Try to imagine what could go wrong on a project and write a clear contract to reduce risk and mitigate those potential problems. Image: Yeivaz/stock.adobe.com

Have you gone through a period where all jobs seem to be going bad, and not one seems to be running smoothly? It’s a sign to take a good look at your systems and identify ways to manage and reduce risk.

Start at the beginning: pricing

To reduce risk, try to imagine what could go wrong on a project and write a clear contract to mitigate those potential problems. Start by defining the parameters of the contract, listing inclusions and exclusions. Write detailed descriptions of the work, pointing out differences between your allowances and any contract documents or discussions you had with the client on site. The more detailed and clear you can be in the contract and
Bill of Quantities, the less room there is for misunderstanding.

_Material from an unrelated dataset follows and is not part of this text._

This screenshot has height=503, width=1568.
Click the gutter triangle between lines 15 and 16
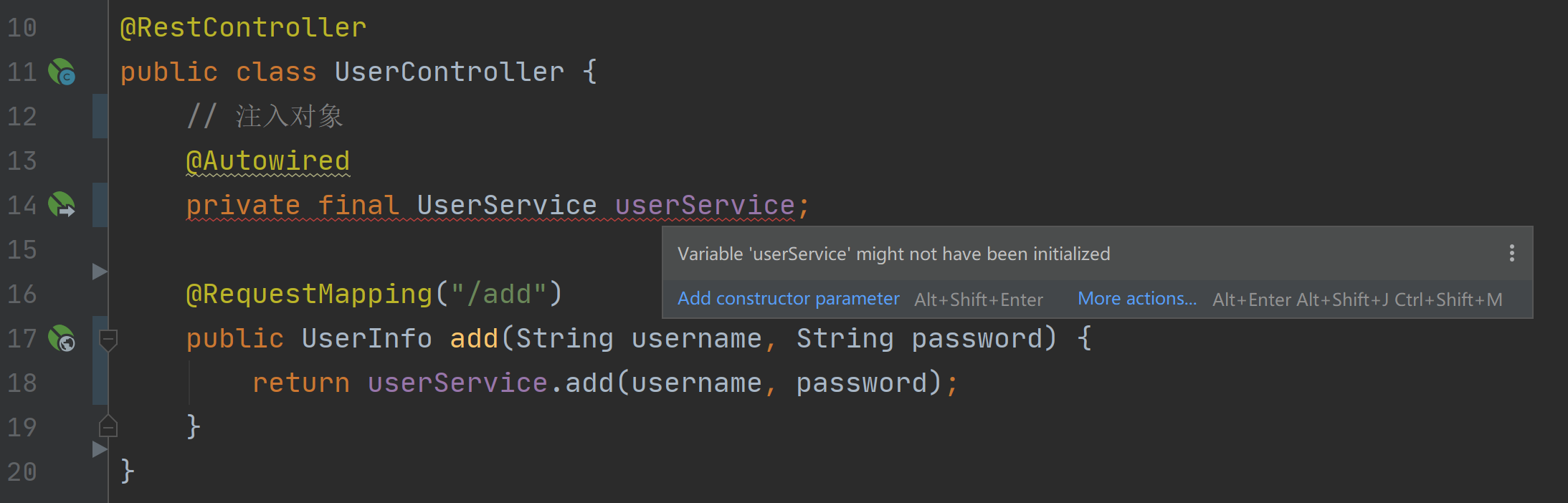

Include a force majeure clause in the contract, excusing you from fulfilling the contract in the event of unforeseen, extraordinary circumstances beyond your control, such as floods. Additionally, write specific clauses stating the outcome of potential issues, like hitting rock. If you do hit rock the client then knows they have no option but to pay for the additional work.

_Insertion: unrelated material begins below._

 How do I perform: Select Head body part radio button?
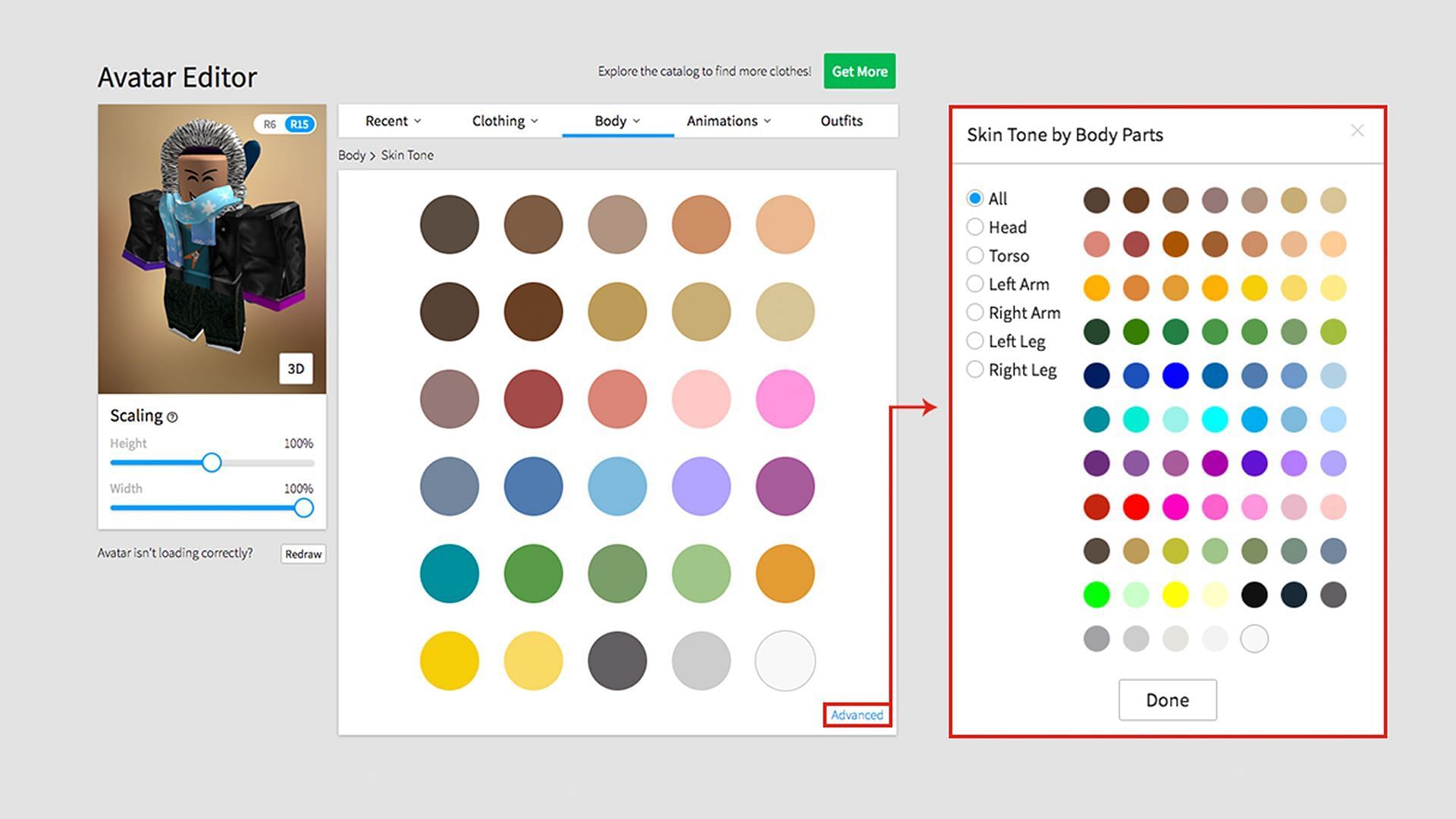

Take care to review the profit margin on each project before submitting the quote. Make sure the margin, at a minimum, is enough to cover overheads and small mistakes and still leave you with a nett profit. Also, make sure the margin is greater on higher-risk projects. Don’t take on work if there isn’t sufficient profit to justify the risk.

Never take on a project you’re not capable of completing. Make sure you have enough qualified staff to meet the deadlines, and make sure you take out appropriate insurance.

Project handover

One of the most effective ways to reduce risk on a project is with a thorough handover between the sales team and the construction team. The two should spend a few hours dissecting and discussing the project, ensuring all knowledge from the estimating team is passed to the construction team. A well-informed construction team will feel empowered to politely push back at a demanding client trying for free extras. When the construction team understands the decisions of the estimating team it’s more likely to be able to stick to the construction budget, and far more likely to get variations approved.

Planning and managing

Give the construction team time to plan and manage the project. Well-managed jobs tend to make more profit and happier clients.

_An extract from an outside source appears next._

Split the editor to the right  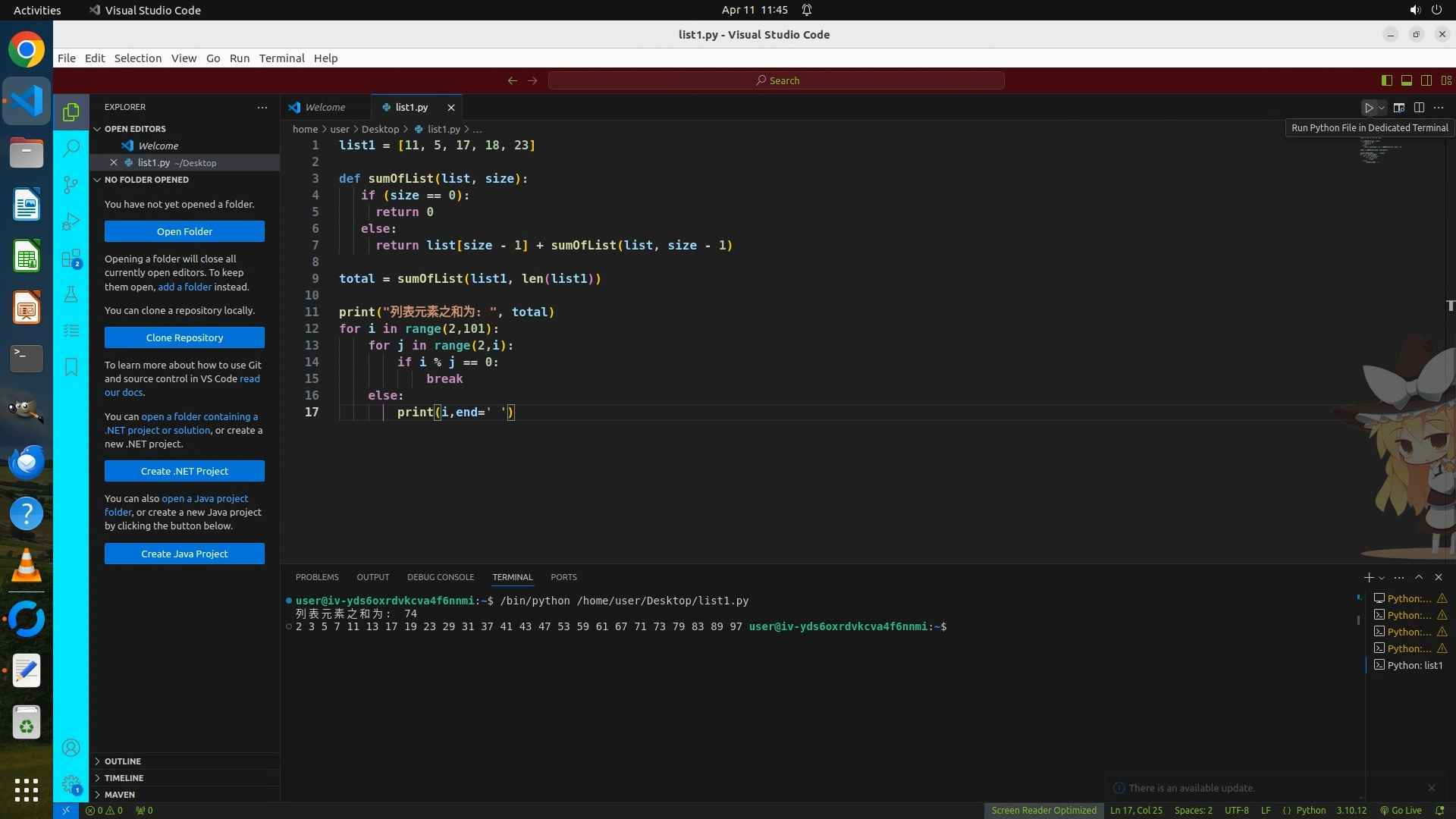1419,108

Draw up a project schedule well before the work starts. The schedule should be updated every few days. It may sound like a lot of work, but doing this strengthens the project-management planing. Map out time-sensitive orders and hold points. Plan how the build will work with other trades. Identify downtime and potential lost time. Plan for work that can be done when an order runs late or wet weather hits. It takes time, but being prepared makes the job run smoothly and increases productivity and profit.

When the project manager has time to manage the quality of the build, it saves time repairing defects at the end of the project. It’s more efficient to catch an issue early and fix it before the task is completed than to ask a subbie to return and repair it. Defects are the single biggest reason project sign-off is not achieved on time. Reduce the defects and you’ll achieve completion much sooner. Every visit to a project to fix a defect eats away at precious profit. Try to reduce defects as they arise. When the project is nearing completion, walk around with the client and make a defects list, then complete that list as soon as possible. Don’t wait for them to ring you a week after you’ve left site.

Trust me, this second option will cost you substantially more.

Clear communication

Another way to reduce risk is to keep the client well informed.

When something goes wrong, a well-informed client is more likely to be reasonable. Start by reading through the contract with them. Explain what’s included and why. Explain why a specific clause is in the contract and how it protects you and the client. As an example, take the rock clause. I always explain to the client that if I allowed a costing to excavate rock the price would be really high. This way the client only pays for it if they have to.

Don’t ever assume the client has read and understood the contract if you haven’t gone through it with them. Most don’t.

Keep the client informed throughout the build as much as possible with weekly meetings and email updates. Use whatever works for both of you, as long as the client is informed of the progress and why the build is at a particular point. A well-informed client will trust you and be more likely to accept a variation when it comes their way.

Track the problems

Finally, it’s important to keep track of problems.

Set up a simple spreadsheet, noting any major and minor problems that caused a financial loss. This will help identify patterns and allow you to change systems to mitigate recurring issues.

Not only is it impossible to plan and price for every extenuating circumstance, but you’d also never win a job if you did. Instead, try to mitigate risks by reducing exposure to them. Identify recurring issues and fix systems to reduce, or better still, remove them, writing clauses and clarifications in the contract to cover you as much as possible.

Take the time to plan and manage each project effectively and keep the dialogue between you and the client as open as possible.